For Barrera, the challenge came in the form of tactical problems and limited on-hand information — and the realization that developing workarounds would require a delicate balance of strategic thinking and personal intuition.
“You’re thinking about abstract problems with no right answers,” Barrera explained. “We’ll form a mission planning cell to put a plan together, fly the plan, and then debrief on what happened or what failed in order to carry those lessons learned forward.”
The learning environment of the Weapons Schools gives students opportunities to fail forward, learning from mistakes to better themselves each and every time. The goal is for students to gain the confidence in solving the tactical problems of an active wartime environment. They not only become extensively familiar with their respective mission design series, but thanks to an integrated approach, are trained on how joint military assets can be employed to achieve synergistic effects across the Department of War.
The school offered more than tactical coursework.
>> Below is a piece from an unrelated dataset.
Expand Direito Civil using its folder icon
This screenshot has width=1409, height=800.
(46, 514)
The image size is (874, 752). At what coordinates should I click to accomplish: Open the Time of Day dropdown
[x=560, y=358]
Between planning sessions, flights and debriefings, Barrera practiced formation flying with his fellow Wingmen — a discipline that rarely presents itself in the day-to-day C-17 mission set.
Back at the 911th Airlift Wing, that experience now has a purpose. Barrera returned to the 911th OSS with a sharpened understanding of where the C-17 fits in a complex fight — and the responsibility to make sure others understand it too.
"My job is to be an expert communicator in order to advise other platforms what our capabilities are with the C-17," Barrera said. "Because if we are going into a high-risk scenario, we need to be able to communicate each other's strengths and weaknesses in order to craft an effective plan together."
As the chief of weapons and tactics, Barrera is now responsible for the unit’s readiness for deployment tasks. This includes anything from ensuring proper training is completed locally to evaluating current training methods DoW wide and implementing changes if needed.
Not only has the Weapons School given Barrera a new set of tools to hone the 911th OSS, he also leverages his experiences and expertise from civilian life. Working as a captain for Delta Airlines, Barrera adapts the lessons learned for military tactics to civilian flight operations.
“Weapons School helped me think about problems differently,” Barrera said. “Whether as a Delta captain or just in life, I’m now able to break down problems easier and solve them faster.”
For the 911th Airlift Wing, Barrera's patch represents something bigger than one pilot's accomplishment. Reserve units have long operated with fewer resources and less frequency than their active-duty counterparts — but what they bring to the fight is experience, versatility and now, a weapons officer who has stress-tested both. With a Weapons School graduate back in the squadron, the 911th AW carries into any joint operation the same tactical credibility the active force has built over generations.